Tiered storage - Amazon Managed Streaming for Apache Kafka

Tiered storage

Tiered storage is a low-cost storage tier for Amazon MSK that scales to virtually unlimited storage, making it cost-effective to build streaming data applications.

You can create an Amazon MSK cluster configured with tiered storage that balances performance and cost. Amazon MSK stores streaming data in a performance-optimized primary storage tier until it reaches the Apache Kafka topic retention limits. Then, Amazon MSK automatically moves data into the new low-cost storage tier.

When your application starts reading data from the tiered storage, you can expect an increase in read latency for the first few bytes. As you start reading the remaining data sequentially from the low-cost tier, you can expect latencies that are similar to the primary storage tier.
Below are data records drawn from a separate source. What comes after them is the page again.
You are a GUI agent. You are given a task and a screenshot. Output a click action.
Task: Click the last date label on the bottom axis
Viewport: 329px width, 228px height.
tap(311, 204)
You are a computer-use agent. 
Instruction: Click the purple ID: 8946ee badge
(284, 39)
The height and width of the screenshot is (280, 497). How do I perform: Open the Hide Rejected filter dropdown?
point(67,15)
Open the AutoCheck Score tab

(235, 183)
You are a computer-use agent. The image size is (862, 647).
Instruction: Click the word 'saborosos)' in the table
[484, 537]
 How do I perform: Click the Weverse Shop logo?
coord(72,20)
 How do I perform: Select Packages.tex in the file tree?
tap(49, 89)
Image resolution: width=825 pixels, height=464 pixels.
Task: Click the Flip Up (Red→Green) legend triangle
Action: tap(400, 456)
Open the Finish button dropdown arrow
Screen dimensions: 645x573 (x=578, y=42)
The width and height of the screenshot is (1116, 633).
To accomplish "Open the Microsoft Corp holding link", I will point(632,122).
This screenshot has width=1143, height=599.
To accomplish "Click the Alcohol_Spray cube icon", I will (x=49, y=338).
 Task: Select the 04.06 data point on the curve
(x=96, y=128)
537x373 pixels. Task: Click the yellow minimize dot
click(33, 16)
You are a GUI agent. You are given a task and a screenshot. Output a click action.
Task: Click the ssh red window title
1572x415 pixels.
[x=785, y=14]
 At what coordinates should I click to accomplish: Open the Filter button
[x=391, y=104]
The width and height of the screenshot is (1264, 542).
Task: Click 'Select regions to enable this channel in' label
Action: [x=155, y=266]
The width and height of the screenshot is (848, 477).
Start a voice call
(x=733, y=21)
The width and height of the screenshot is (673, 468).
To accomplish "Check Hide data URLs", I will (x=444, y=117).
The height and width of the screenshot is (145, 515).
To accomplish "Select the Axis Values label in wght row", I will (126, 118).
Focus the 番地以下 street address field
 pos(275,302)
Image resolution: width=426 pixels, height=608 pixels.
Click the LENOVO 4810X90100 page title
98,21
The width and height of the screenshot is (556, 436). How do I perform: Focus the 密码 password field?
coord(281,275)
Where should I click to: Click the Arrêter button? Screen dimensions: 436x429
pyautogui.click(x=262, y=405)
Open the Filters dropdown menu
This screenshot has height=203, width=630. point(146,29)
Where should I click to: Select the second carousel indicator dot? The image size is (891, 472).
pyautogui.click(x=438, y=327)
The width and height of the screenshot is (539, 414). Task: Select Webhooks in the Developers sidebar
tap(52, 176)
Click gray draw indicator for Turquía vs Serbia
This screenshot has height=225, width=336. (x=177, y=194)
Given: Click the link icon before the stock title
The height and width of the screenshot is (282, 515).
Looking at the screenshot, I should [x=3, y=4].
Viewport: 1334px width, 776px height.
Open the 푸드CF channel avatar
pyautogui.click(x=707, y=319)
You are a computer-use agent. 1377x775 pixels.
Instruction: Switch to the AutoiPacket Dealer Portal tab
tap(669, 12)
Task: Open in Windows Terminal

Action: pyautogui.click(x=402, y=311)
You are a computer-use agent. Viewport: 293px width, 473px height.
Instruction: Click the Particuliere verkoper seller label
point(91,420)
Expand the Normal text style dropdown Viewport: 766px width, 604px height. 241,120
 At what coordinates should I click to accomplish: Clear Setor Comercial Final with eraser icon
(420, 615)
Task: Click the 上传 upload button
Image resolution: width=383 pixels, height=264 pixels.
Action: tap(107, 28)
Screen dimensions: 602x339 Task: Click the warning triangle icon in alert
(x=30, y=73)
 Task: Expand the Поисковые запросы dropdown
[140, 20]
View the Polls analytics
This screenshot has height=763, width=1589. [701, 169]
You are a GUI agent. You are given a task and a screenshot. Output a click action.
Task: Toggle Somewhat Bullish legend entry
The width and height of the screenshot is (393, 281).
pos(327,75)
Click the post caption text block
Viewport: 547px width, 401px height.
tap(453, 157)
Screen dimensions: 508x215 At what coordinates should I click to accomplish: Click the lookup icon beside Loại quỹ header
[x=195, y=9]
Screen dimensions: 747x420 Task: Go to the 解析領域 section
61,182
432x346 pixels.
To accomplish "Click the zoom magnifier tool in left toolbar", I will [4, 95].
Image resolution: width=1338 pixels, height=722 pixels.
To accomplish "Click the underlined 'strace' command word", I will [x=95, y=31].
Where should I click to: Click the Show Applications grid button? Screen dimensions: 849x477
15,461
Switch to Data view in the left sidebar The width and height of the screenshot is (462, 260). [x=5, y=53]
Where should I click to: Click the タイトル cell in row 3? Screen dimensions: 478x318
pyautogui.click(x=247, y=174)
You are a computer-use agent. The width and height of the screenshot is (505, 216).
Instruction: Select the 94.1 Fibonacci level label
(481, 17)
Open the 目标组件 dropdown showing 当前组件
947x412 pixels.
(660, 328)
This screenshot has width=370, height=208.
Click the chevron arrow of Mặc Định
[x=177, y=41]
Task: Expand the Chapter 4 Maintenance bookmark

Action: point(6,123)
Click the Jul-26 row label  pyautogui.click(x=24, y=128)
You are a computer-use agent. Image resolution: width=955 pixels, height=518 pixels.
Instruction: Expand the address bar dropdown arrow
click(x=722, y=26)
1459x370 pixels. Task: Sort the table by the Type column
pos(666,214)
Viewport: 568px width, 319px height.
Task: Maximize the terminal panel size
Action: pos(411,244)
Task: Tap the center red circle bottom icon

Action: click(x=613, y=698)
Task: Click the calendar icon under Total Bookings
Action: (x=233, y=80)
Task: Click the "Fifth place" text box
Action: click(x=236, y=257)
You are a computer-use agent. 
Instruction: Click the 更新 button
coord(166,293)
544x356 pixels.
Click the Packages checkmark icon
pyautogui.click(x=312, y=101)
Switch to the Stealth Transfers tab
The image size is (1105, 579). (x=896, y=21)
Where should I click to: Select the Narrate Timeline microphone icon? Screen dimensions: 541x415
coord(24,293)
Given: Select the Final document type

You don't need to provision any storage for the low-cost tiered storage or manage the infrastructure. You can store any amount of data and pay only for what you use. This feature is compatible with the APIs introduced in KIP-405: Kafka Tiered Storage.

Here are some of the features of tiered storage:

  • You can scale to virtually unlimited storage. You don't have to guess how to scale your Apache Kafka infrastructure.

  • You can retain data longer in your Apache Kafka topics, or increase your topic storage, without the need to increase the number of brokers.

  • It provides a longer duration safety buffer to handle unexpected delays in processing.

  • You can reprocess old data in its exact production order with your existing stream processing code and Kafka APIs.

  • Partitions rebalance faster because data on secondary storage doesn't require replication across broker disks.

  • It best serves applications that must retain data for longer than a day, or more than 1-2 TB per broker.

  • Data between brokers and the tiered storage moves within the VPC and doesn't travel through the internet.

  • You can use tiered storage at a cluster level, but this doesn't automatically enable tiered storage for all topics by default.

  • A client machine can use the same process to connect to new clusters with tiered storage enabled as it does to connect to a cluster without tiered storage enabled. See Create a client machine.

Tiered storage requirements

  • You must use Apache Kafka client version 3.0.0 or higher to create a new topic with tiered storage enabled. To transition an existing topic to tiered storage, you can reconfigure a client machine that uses a Kafka client version lower than 3.0.0 (minimum supported Apache Kafka version is 2.8.2.tiered) to enable tiered storage. See Step 3: Create a topic.

  • The Amazon MSK cluster with tiered storage enabled must use version 2.8.2.tiered.

Tiered storage constraints and limitations

Tiered storage has the following constraints and limitations:

  • Tiered storage applies only to provisioned mode clusters.

  • Tiered storage doesn’t support broker type t3.small.

  • The minimum retention period in low-cost storage is 3 days. There is no minimum retention period for primary storage.

  • Tiered storage doesn’t support Multiple Log directories on a broker (JBOD related features).

  • Compacted topics can’t use the tiered storage feature.

  • You can’t re-enable tiered storage at a topic level after you have disabled it. You can't edit the storage mode for a cluster that uses tiered storage. Amazon MSK only supports editing the cluster storage mode when a cluster uses EBS storage.

  • The kafka-log-dirs tool can't report tiered storage data size. The tool only reports the size of the log segments in primary storage.